Neurology MBS items amended from 1 November

Medicines

By Michael Woodhead

20 Oct 2020

Amended neurology-related items for EEG, nerve conduction studies and infusion pumps recommended by the MBS Review Taskforce will come into effect after 1 November, according to Medicare.

The Federal Department of Health says the updated items are being introduced “to simplify the MBS and promote high value testing and care (discourage low value use).”

The changes include the replacement of multiple billing items covering for the use of infusion pumps for chronic spasticity, into two new items (14234, 14237) that consolidate items into single items for the implantation, removal and refilling of infusion pumps and/or reservoir.

There are also four amended items (11003, 11004, 11005, 11009) for EEG services that now require a 10-20 electrode placement pattern in line with the standard from the International Federation of Clinical Neurosurgery.

Six items (11006, 14230, 14233, 14236, 14239, 14242) for EEG services are deleted because they are considered obsolete or consolidated under new items.

There are also new explanatory notes, for nerve conduction studies and EMG to discourage inappropriate use in indications such as muscle pain in the absence of other abnormalities on examination or laboratory testing,  and EMG for low back pain without leg pain or sciatica.

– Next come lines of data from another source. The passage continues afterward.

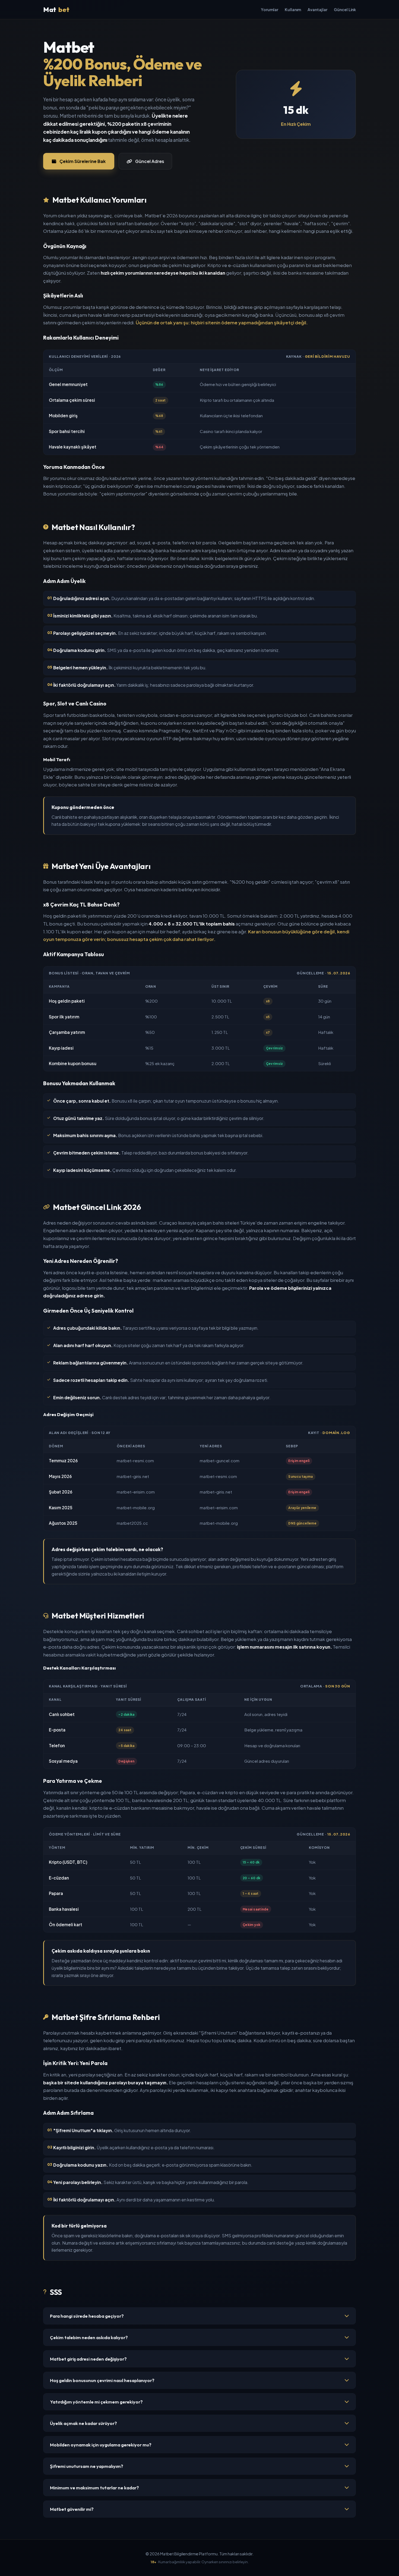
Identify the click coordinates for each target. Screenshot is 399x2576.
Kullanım (293, 9)
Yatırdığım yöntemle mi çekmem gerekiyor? (96, 2402)
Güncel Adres (149, 161)
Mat (56, 9)
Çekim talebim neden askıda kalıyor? (89, 2337)
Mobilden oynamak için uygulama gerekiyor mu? (100, 2445)
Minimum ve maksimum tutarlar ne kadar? (94, 2487)
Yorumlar (269, 9)
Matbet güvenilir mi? (72, 2509)
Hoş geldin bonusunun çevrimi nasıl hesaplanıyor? (102, 2380)
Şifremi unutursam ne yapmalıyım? (86, 2466)
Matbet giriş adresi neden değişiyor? (88, 2359)
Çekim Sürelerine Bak (82, 161)
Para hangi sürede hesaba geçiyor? (87, 2316)
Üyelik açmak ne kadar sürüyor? (83, 2423)
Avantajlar (317, 9)
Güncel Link (345, 9)
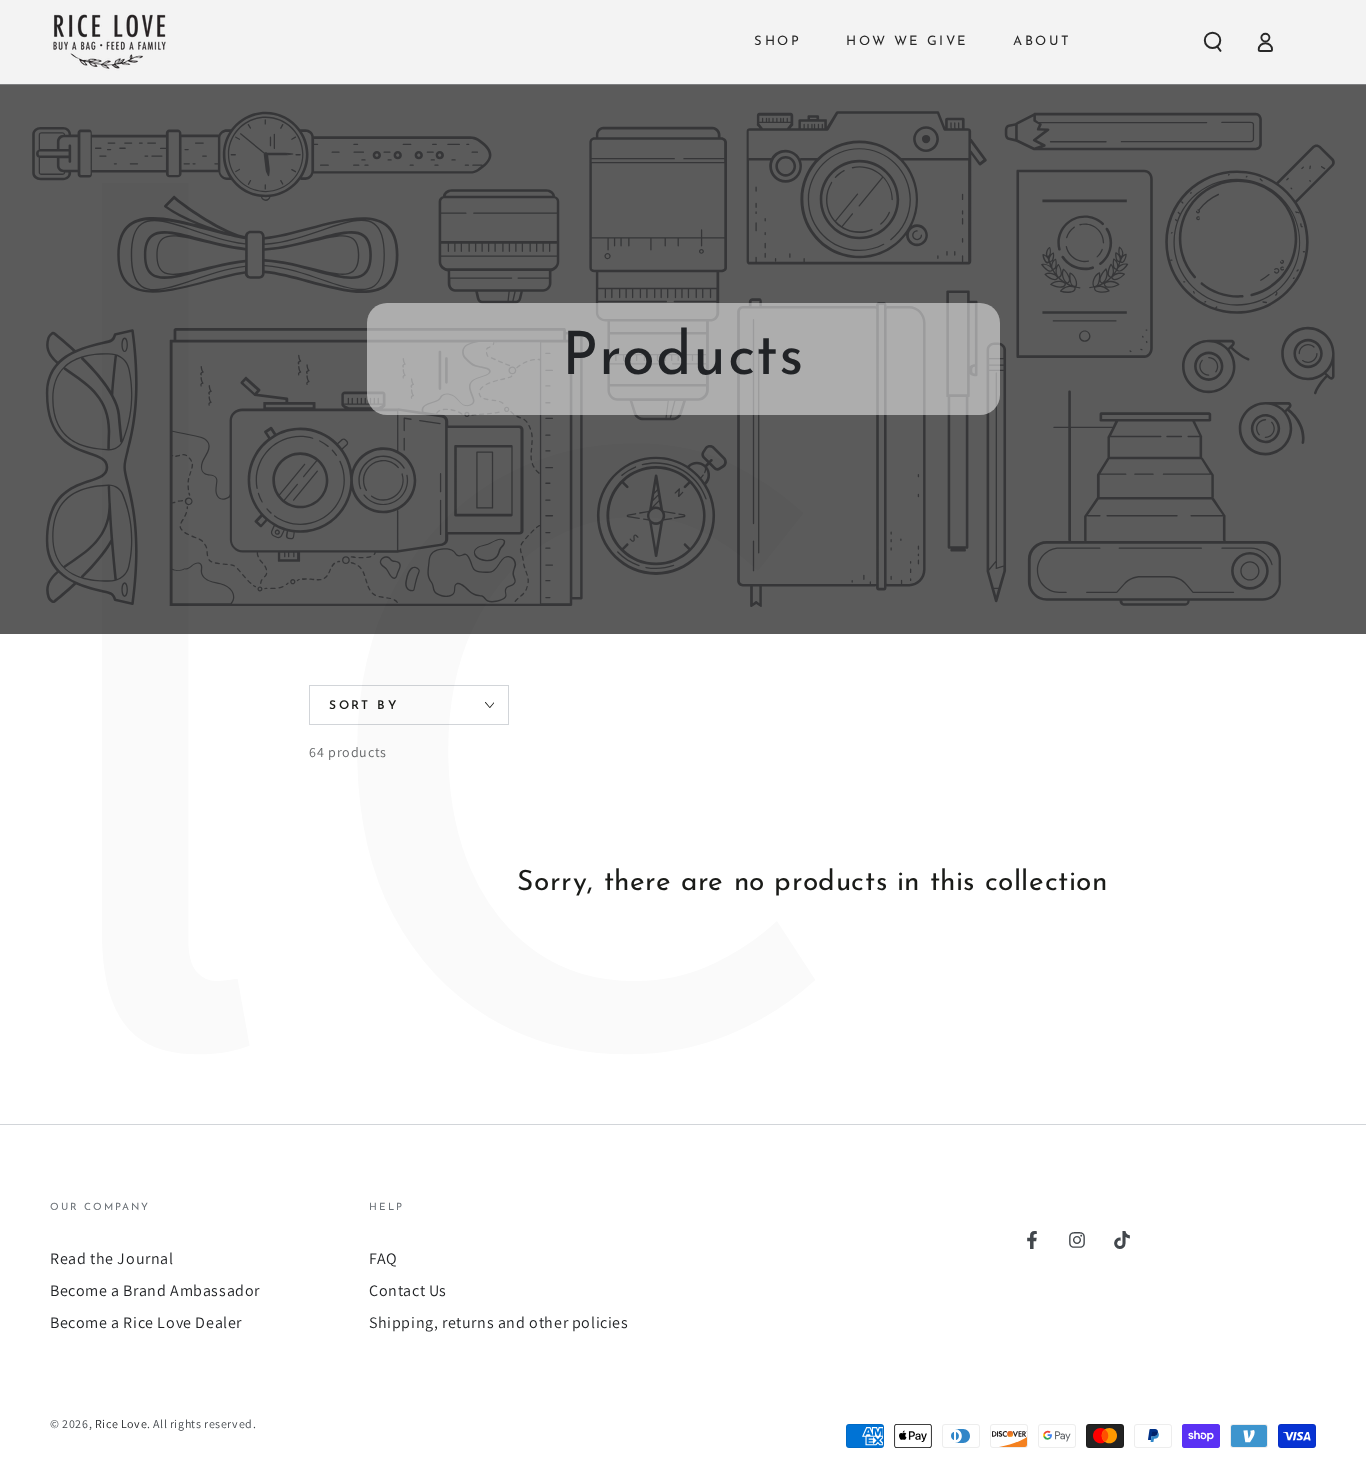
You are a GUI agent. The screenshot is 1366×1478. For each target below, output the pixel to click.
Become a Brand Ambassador (155, 1290)
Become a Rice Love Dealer (146, 1322)
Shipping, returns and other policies (499, 1322)
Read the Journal (112, 1258)
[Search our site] (1213, 42)
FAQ (383, 1258)
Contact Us (408, 1290)
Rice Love (121, 1423)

“In some of these situations these tests would be of relatively low diagnostic value, while in others it would be more appropriate to refer the patient for alternative investigations first (e.g. MRI in mild radiculopathy),” the Medicare Review Taskforce report stated.

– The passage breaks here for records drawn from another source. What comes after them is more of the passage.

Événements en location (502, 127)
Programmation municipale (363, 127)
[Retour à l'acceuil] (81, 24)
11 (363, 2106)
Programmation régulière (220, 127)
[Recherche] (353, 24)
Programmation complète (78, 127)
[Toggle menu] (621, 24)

It also recommended closer monitoring of ‘outlier’ neurologists’ overuse use of items for (nerve conduction studies, electromyography and evoked response testing to discourage unnecessary or unhelpful testing.

The amendments were recommended by the Taskforce’s Neurosurgery and Neurology Clinical Committee in 2018.

“Providers will need to familiarise themselves with the changes in the neurosurgery and neurology schedule and any associated rules and explanatory notes. Providers have a responsibility to ensure that any services they bill to Medicare fully meet the eligibility requirements outlined in the legislation,” Medicare said in an advisory statement.